Examining Word List Selection and Performance: An Explanatory Item Analysis of the CERAD Word List Learning Test

TitleExamining Word List Selection and Performance: An Explanatory Item Analysis of the CERAD Word List Learning Test
Publication TypeJournal Article
Year of PublicationForthcoming
AuthorsGoette, W
JournalPsyArXiv Preprint
KeywordsCERAD List Learning Test, HCAP, memory performance
Abstract

Objective: Develop and test an explanatory item response theory model (IRT) that examines properties of both the test (e.g., word order, learning over trials) and items (e.g., frequency of words in English) on the CERAD List Learning Test immediate recall trials.
Methods: Item-level response data from 1050 participants (Mage=73.74 [SD=6.89], Medu=13.77 [SD=2.41]) in the Harmonized Cognitive Assessment Protocol were used to construct various IRT models. A Bayesian generalized (non-)linear multilevel modeling framework was utilized to specify the Rasch and two-parameter logistic (2PL) IRT models. Leave-one-out cross-validation information criteria and pseudo-Bayesian model averaging were used to compare models. Posterior predictive checks helped validate model performance in predicting data observations. Fixed effects for learning over trials, serial position of words, and 9 word properties of the words (obtained through the English Lexicon Project) were modeled for their effects on item properties.

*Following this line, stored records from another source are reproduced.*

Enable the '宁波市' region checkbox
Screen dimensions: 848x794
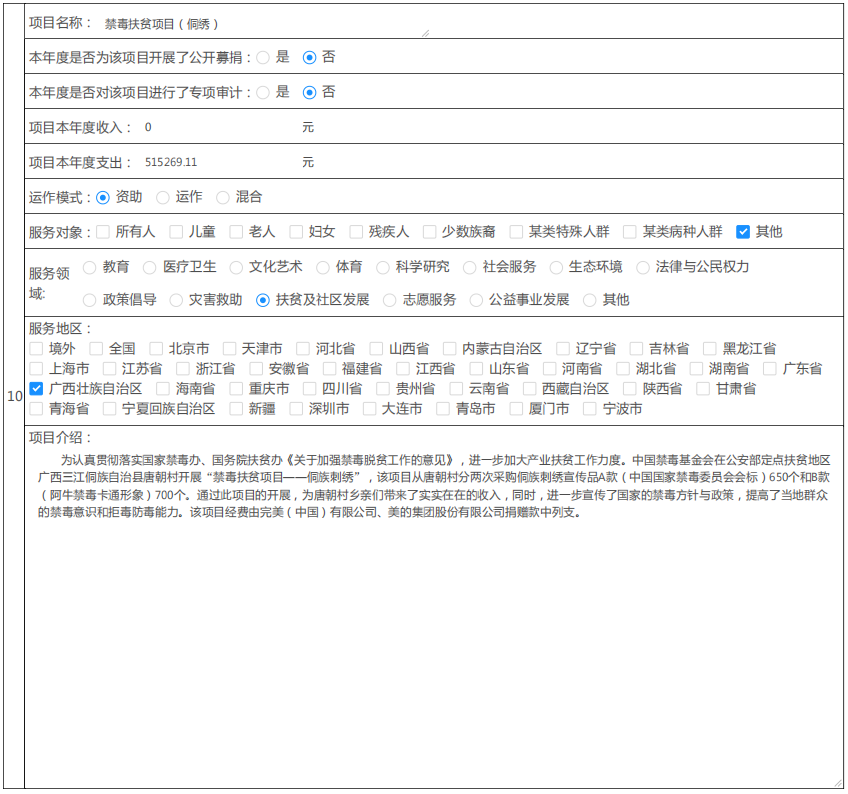coord(590,409)
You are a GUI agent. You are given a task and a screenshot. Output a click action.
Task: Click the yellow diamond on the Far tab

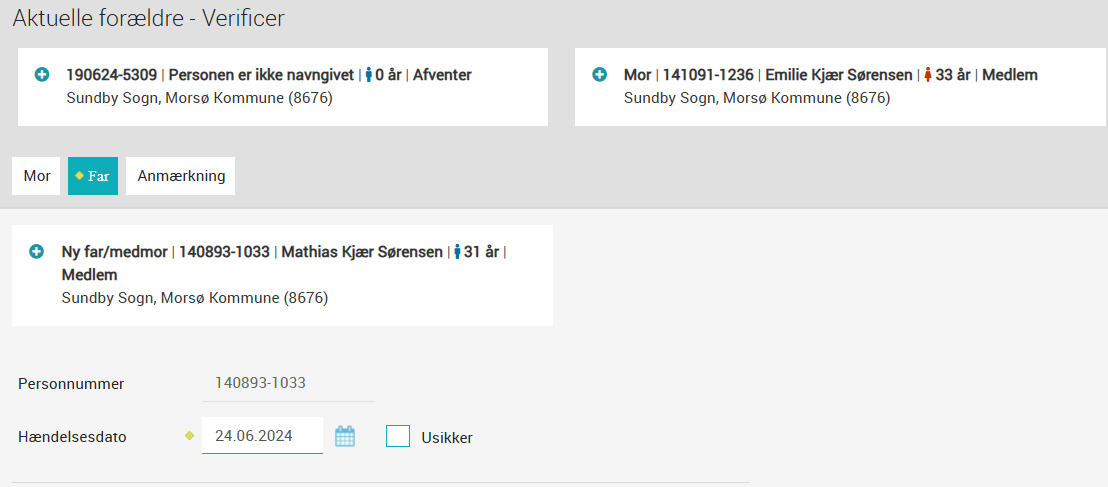coord(79,175)
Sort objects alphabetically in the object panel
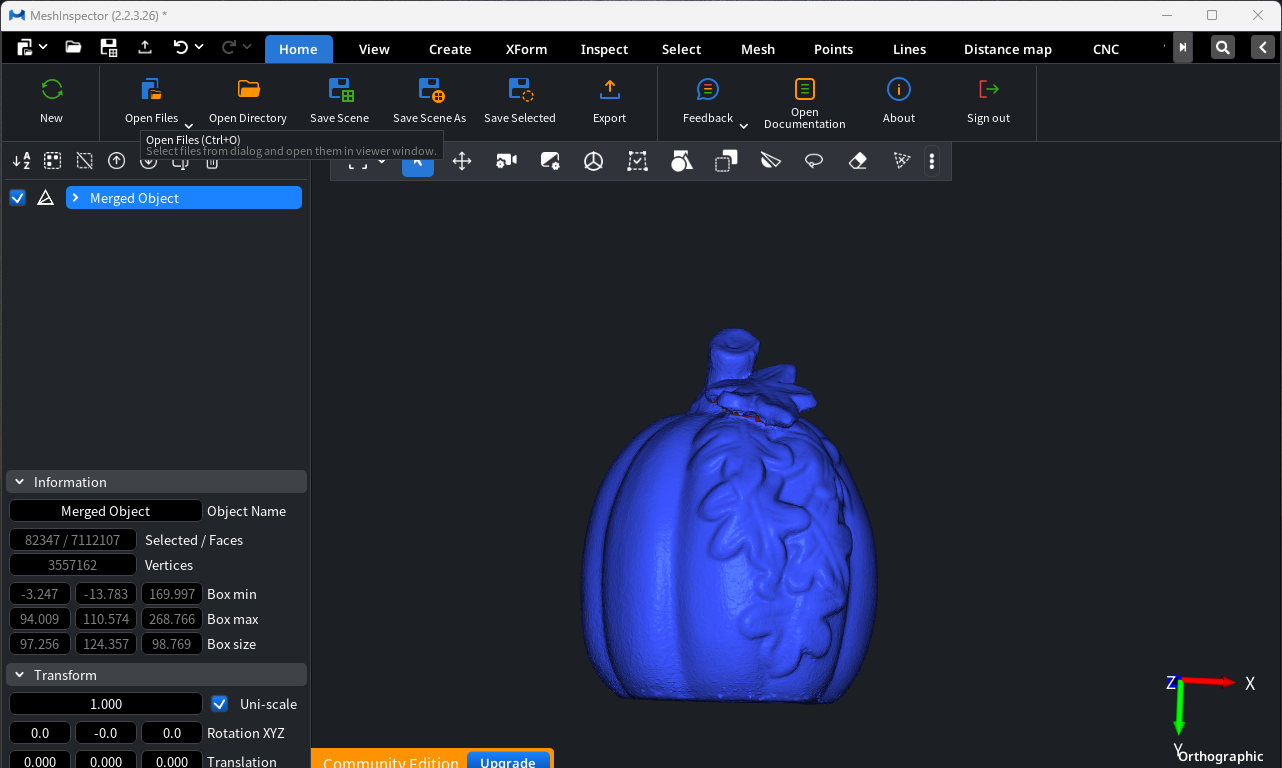 coord(21,161)
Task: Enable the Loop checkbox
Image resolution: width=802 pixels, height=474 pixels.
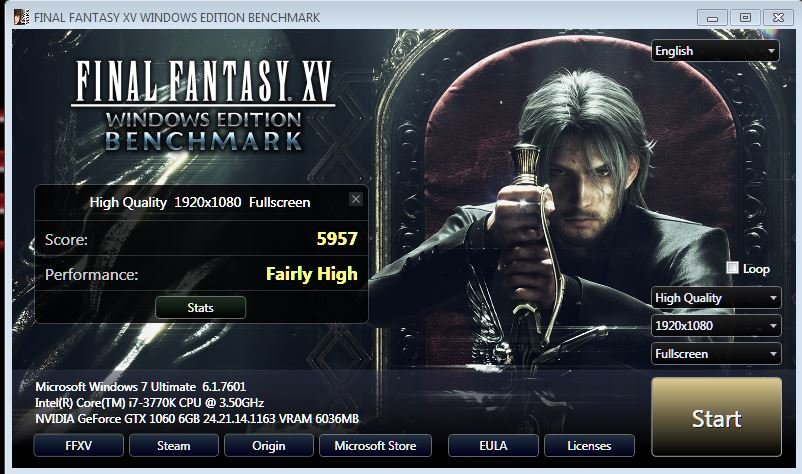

Results: A random person, random item 2PL model with an item-specific inter-trial learning effect (i.e., local dependency effect) provided the best fit of any of the models examined. Of the 9 word traits examined, only 4 has highly probable effects on item difficulty such that words became harder to learn with increasing frequency in English, average age of acquisition, and concreteness and lower levels of body-object integration.
Conclusions: Results support that memory performance depends on more than repetition of words across trials. The finding that word traits affect difficulty and predict learning raise interesting potentials for test translation, equating word lists, and extending test interpretation to more nuanced semantic deficits.